Stored records
• • • • •

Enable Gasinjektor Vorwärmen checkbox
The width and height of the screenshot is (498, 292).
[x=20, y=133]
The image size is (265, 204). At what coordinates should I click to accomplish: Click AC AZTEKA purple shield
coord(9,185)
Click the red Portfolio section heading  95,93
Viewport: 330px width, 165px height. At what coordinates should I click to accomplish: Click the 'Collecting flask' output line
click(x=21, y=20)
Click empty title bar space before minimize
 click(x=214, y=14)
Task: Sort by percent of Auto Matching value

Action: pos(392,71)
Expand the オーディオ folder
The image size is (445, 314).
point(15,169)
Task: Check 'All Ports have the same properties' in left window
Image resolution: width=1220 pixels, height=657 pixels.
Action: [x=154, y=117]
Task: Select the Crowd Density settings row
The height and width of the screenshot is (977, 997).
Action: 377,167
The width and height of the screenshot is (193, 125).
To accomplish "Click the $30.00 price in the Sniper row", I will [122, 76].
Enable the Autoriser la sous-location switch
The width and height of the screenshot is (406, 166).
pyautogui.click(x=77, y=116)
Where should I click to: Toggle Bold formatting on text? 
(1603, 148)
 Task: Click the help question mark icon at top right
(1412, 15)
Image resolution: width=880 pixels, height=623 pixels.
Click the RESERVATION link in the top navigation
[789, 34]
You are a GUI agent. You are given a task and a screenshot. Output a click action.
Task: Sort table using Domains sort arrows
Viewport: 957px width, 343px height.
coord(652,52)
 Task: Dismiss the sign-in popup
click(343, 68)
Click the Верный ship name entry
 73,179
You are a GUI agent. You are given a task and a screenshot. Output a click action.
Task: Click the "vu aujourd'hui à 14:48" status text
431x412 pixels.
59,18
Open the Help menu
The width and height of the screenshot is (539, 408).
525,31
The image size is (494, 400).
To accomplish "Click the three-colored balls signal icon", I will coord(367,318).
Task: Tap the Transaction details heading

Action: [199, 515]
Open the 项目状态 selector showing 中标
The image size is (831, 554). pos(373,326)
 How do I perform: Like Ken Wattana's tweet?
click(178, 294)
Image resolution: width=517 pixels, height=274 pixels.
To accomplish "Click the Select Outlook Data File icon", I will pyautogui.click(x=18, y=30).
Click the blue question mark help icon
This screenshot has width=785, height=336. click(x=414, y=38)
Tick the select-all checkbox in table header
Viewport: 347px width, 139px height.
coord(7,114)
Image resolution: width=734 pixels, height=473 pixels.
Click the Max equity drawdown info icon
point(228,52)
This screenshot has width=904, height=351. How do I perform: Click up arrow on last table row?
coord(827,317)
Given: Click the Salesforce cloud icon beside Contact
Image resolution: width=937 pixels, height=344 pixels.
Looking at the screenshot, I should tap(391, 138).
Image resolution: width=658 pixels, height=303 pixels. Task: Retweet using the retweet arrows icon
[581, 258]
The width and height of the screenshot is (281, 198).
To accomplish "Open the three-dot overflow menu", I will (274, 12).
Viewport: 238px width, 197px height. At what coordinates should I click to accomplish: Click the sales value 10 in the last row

• • • • •

Problem requirements: Reproduce the data in full. Nothing in it may be altered.

Exercise answer:
Enable Gasinjektor Vorwärmen checkbox
The width and height of the screenshot is (498, 292).
[x=20, y=133]
The image size is (265, 204). At what coordinates should I click to accomplish: Click AC AZTEKA purple shield
coord(9,185)
Click the red Portfolio section heading  95,93
Viewport: 330px width, 165px height. At what coordinates should I click to accomplish: Click the 'Collecting flask' output line
click(x=21, y=20)
Click empty title bar space before minimize
 click(x=214, y=14)
Task: Sort by percent of Auto Matching value

Action: pos(392,71)
Expand the オーディオ folder
The image size is (445, 314).
point(15,169)
Task: Check 'All Ports have the same properties' in left window
Image resolution: width=1220 pixels, height=657 pixels.
Action: [x=154, y=117]
Task: Select the Crowd Density settings row
The height and width of the screenshot is (977, 997).
Action: 377,167
The width and height of the screenshot is (193, 125).
To accomplish "Click the $30.00 price in the Sniper row", I will [122, 76].
Enable the Autoriser la sous-location switch
The width and height of the screenshot is (406, 166).
pyautogui.click(x=77, y=116)
Where should I click to: Toggle Bold formatting on text? 
(1603, 148)
 Task: Click the help question mark icon at top right
(1412, 15)
Image resolution: width=880 pixels, height=623 pixels.
Click the RESERVATION link in the top navigation
[789, 34]
You are a GUI agent. You are given a task and a screenshot. Output a click action.
Task: Sort table using Domains sort arrows
Viewport: 957px width, 343px height.
coord(652,52)
 Task: Dismiss the sign-in popup
click(343, 68)
Click the Верный ship name entry
 73,179
You are a GUI agent. You are given a task and a screenshot. Output a click action.
Task: Click the "vu aujourd'hui à 14:48" status text
431x412 pixels.
59,18
Open the Help menu
The width and height of the screenshot is (539, 408).
525,31
The image size is (494, 400).
To accomplish "Click the three-colored balls signal icon", I will coord(367,318).
Task: Tap the Transaction details heading

Action: [199, 515]
Open the 项目状态 selector showing 中标
The image size is (831, 554). pos(373,326)
 How do I perform: Like Ken Wattana's tweet?
click(178, 294)
Image resolution: width=517 pixels, height=274 pixels.
To accomplish "Click the Select Outlook Data File icon", I will pyautogui.click(x=18, y=30).
Click the blue question mark help icon
This screenshot has width=785, height=336. click(x=414, y=38)
Tick the select-all checkbox in table header
Viewport: 347px width, 139px height.
coord(7,114)
Image resolution: width=734 pixels, height=473 pixels.
Click the Max equity drawdown info icon
point(228,52)
This screenshot has width=904, height=351. How do I perform: Click up arrow on last table row?
coord(827,317)
Given: Click the Salesforce cloud icon beside Contact
Image resolution: width=937 pixels, height=344 pixels.
Looking at the screenshot, I should tap(391, 138).
Image resolution: width=658 pixels, height=303 pixels. Task: Retweet using the retweet arrows icon
[581, 258]
The width and height of the screenshot is (281, 198).
To accomplish "Open the three-dot overflow menu", I will (274, 12).
Viewport: 238px width, 197px height. At what coordinates should I click to accomplish: Click the sales value 10 in the last row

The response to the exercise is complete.